Все взоры были устремлены на сыновей Брута. Следовало признать, что если даже они не научились у своего отца ничему другому, то уж точно научились выдержке. В то время как некоторые из заговорщиков выкрикивали проклятия, молили о пощаде, рыдали или пытались вырваться из рук ликторов, Тит и Тиберий стояли абсолютно прямо, закрыв рты и глядя прямо перед собой.
Перед помостом трибунала выложили непрерывную линию из толстых бревен, вдоль которой распределили приговоренных. Их заставили встать в песке на колени и наклониться вперед, пока каждый не оперся грудью о дерево. На шею каждого была надета петля, прикрепленная к соединявшей всех вместе длинной веревке. Провисавшие участки веревки между наказуемыми крепились к вбитым в землю железным скобам.
Пленников лишили возможности двигаться, после чего приступили к наказанию. Сначала секли прутьями из ликторских связок, причем ликторы не спешили. Сыновья Брута и их дядя Вителлий получили столько же розог, сколько и остальные, – не больше и не меньше. Порка продолжалась, пока песок не покраснел от крови. Некоторые наказуемые теряли сознание, но их окатывали холодной водой и приводили в чувство.
Будь эти люди пленными вражескими воинами, обычными преступниками или взбунтовавшимися рабами, толпа бы глумилась и потешалась над ними, но сейчас она молчала. Лишь изредка слышались сдавленные рыдания, да порой кто-то прятал лицо, не в силах смотреть на экзекуцию. Впрочем, куда больше людей старались подражать Бруту, который сидел в консульском кресле и созерцал расправу не дрогнув.
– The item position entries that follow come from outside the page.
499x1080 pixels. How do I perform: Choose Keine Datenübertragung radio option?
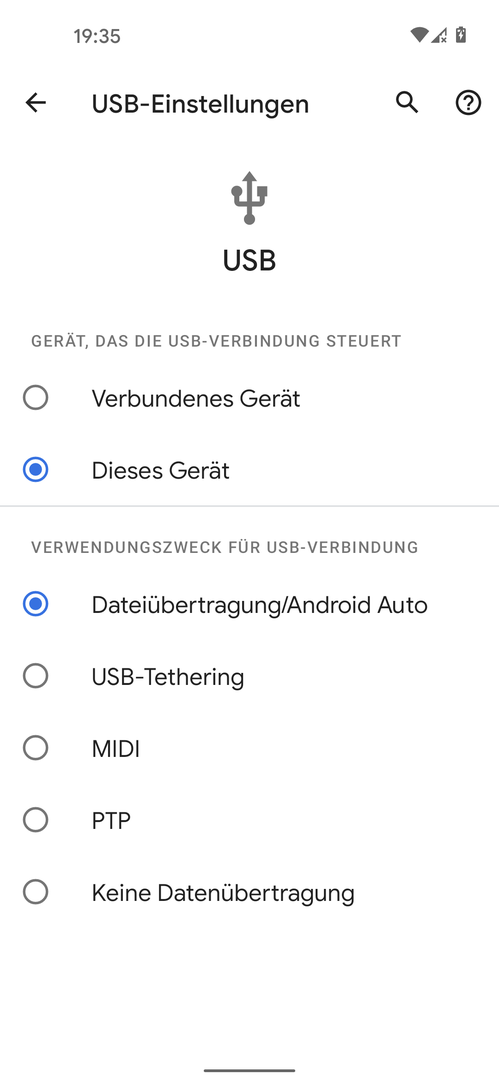click(35, 893)
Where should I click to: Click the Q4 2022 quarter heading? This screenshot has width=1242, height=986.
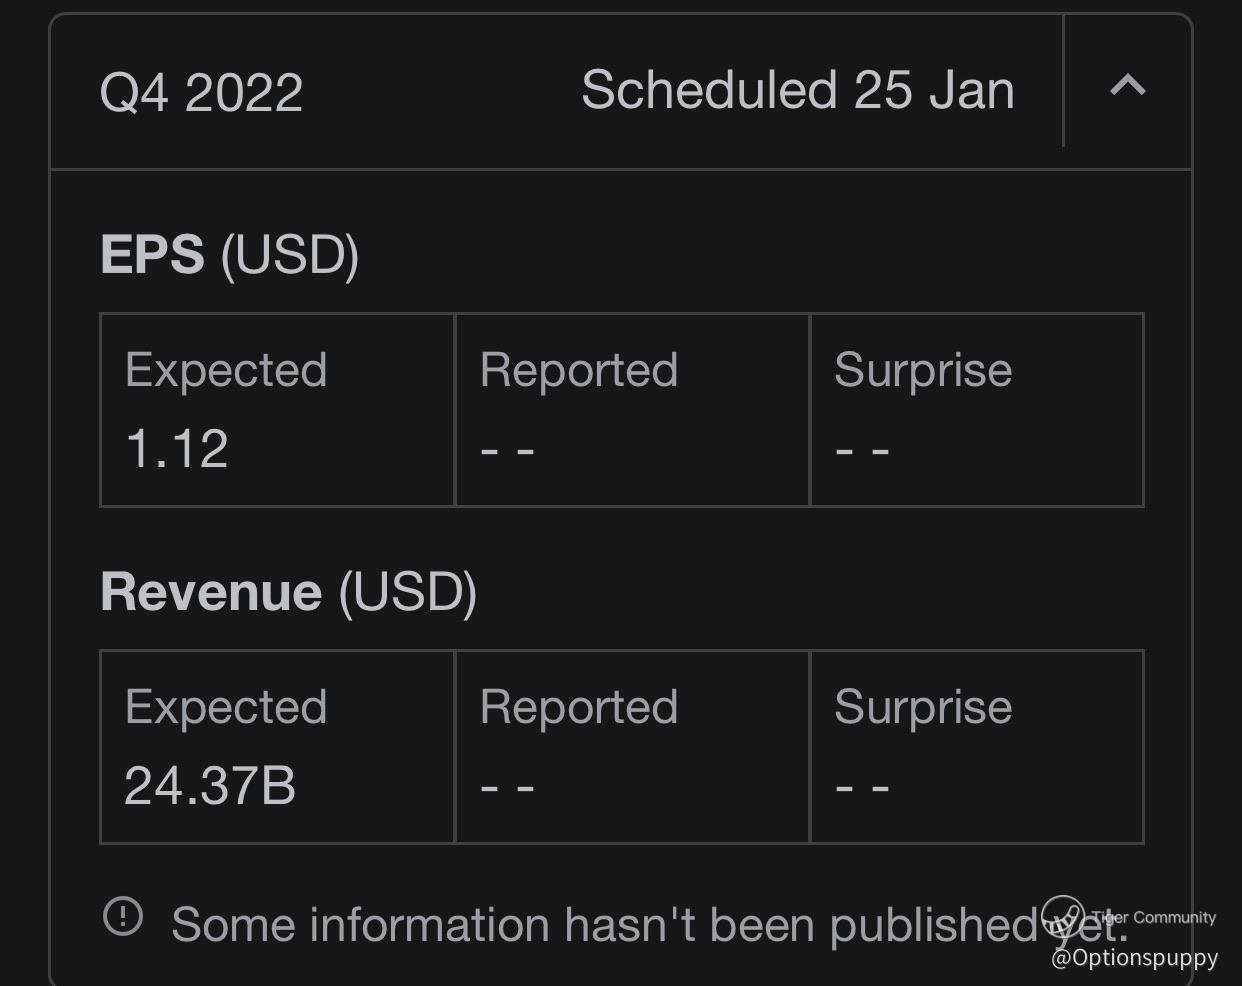click(x=201, y=93)
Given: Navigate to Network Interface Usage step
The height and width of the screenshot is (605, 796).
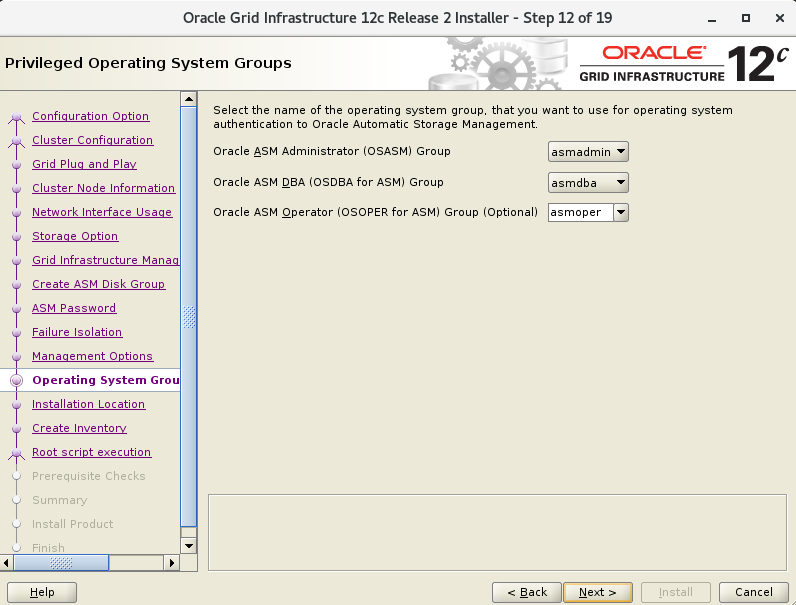Looking at the screenshot, I should (x=102, y=212).
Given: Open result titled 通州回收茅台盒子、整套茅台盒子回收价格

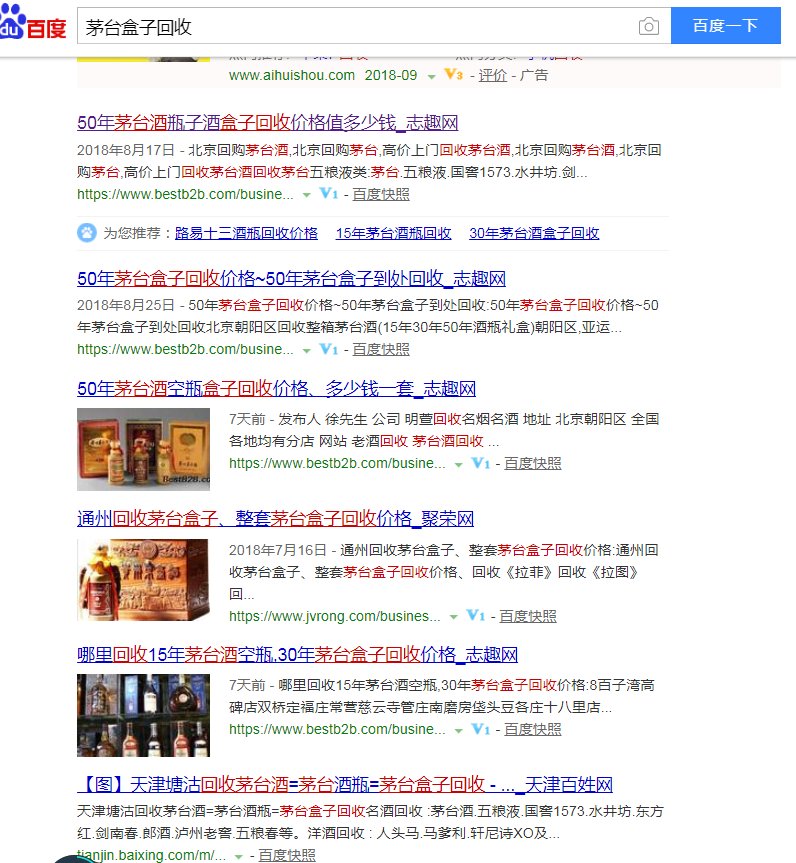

Потом изменников, одного за другим, стали обезглавливать. Ликторы исполняли эту обязанность по очереди, передавая топор от одного к другому, вытирая с него кровь, перед тем как использовать снова. Сыновья Брута находились рядом друг с другом, примерно в середине линии, так что, когда ликторы подошли к Титу, десять человек уже были казнены. Их головы лежали на песке в лужицах крови, которая вылилась из рассеченных шей. Некоторые из обреченных, дожидавшихся своей очереди, в ужасе рыдали или бились в истерике, пытаясь разорвать свои узы. Иные потеряли контроль над кишечником и мочевым пузырем, так что к запаху крови добавилась вонь мочи и фекалий. Вителлий, стоявший последним, завопил так пронзительно, что один из ликторов, не вытерпев, заткнул ему рот окровавленной тряпкой.
Топор передали очередному ликтору. Он вытер лезвие, занес его над головой и обрушил на шею Тита. Тиберий, зажмурившийся от страха, был обезглавлен вслед за ним. После них осталось еще девять приговоренных, и ликторы продолжили свою работу.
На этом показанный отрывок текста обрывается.